Family, friends of slain women voice grief at Toronto-area man’s sentencing hearing
Posted May 27, 2021 08:24:58 PM.
OSHAWA, Ont. — Two young women whose lives were brutally cut short by a Toronto-area killer were robbed of their future, their families deprived of the chance to see them grow into adulthood, grieving relatives told an Oshawa, Ont., court Thursday.
In an emotional hearing that spanned several hours, friends and relatives of Rori Hache and Kandis Fitzpatrick mourned the two young women they said will forever be linked in death even though the pair never crossed paths in life.

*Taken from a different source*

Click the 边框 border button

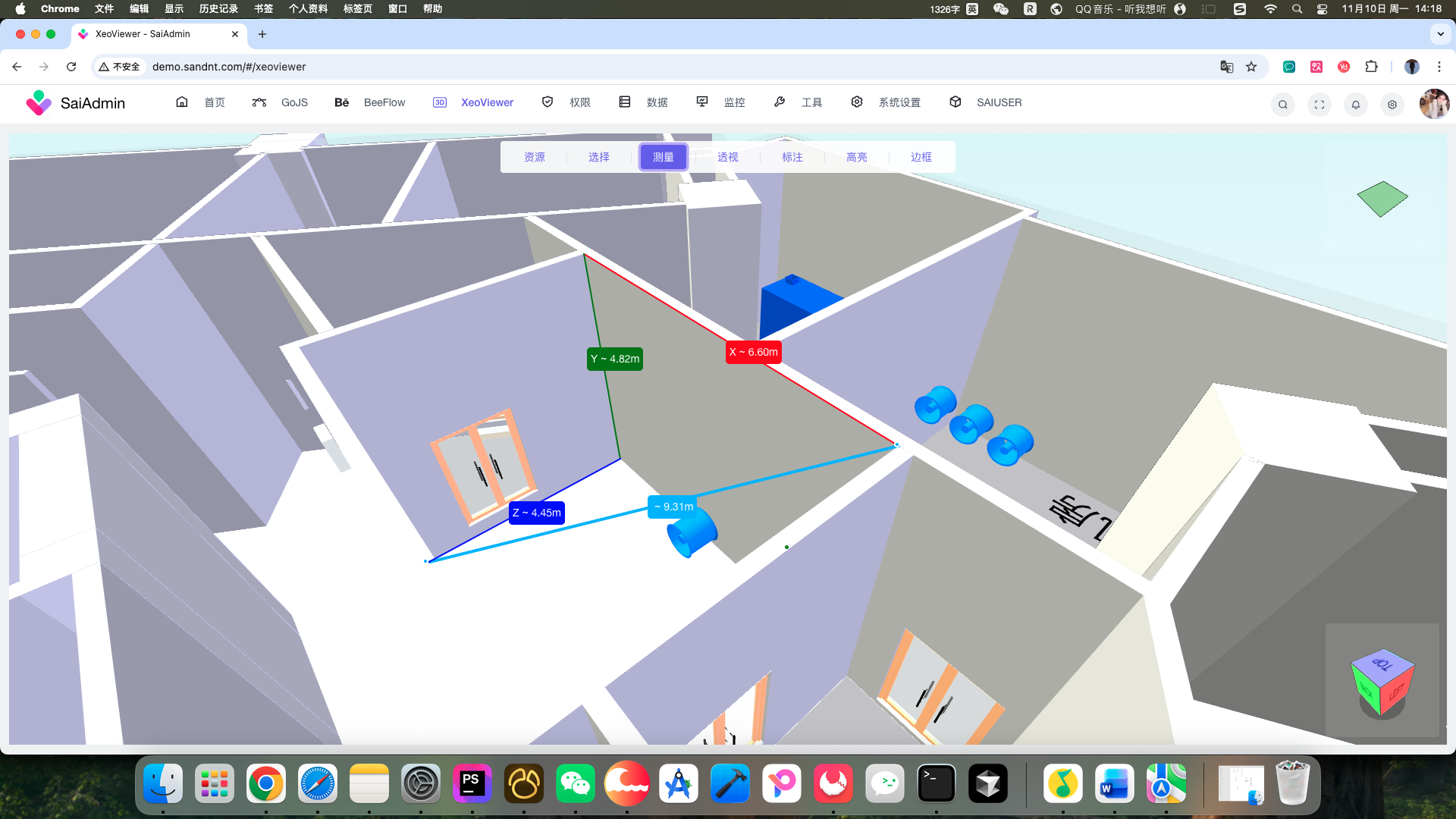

“You took away so many experiences from her. You took away her young life,” and her opportunity to know her nieces and nephews, Fitzpatrick’s sister told Adam Strong in a statement read in court by prosecutors.
A decade later, he did the same to Hache, another young woman, Oksana Fitzpatrick told the court.
Hache’s mother, Shanan Dionne, described her daughter as her best friend in a statement that was read by the Crown.
“I will never see Rori fall in love, graduate school, be married, have children,” she said.
“Everything has been taken from me,” she said, adding no amount of counselling will lessen the guilt of feeling that she has failed her daughter.
Dionne had initially planned to appear in person but court was briefly derailed Thursday after hearing she had tested positive for COVID-19. Arrangements were made to allow Dionne to speak via videoconference but the Crown chose to proceed by proxy when she failed to appear on the call.
Strong, who is in his late 40s, was convicted earlier this year of first-degree murder in Hache’s death and manslaughter in that of Fitzpatrick.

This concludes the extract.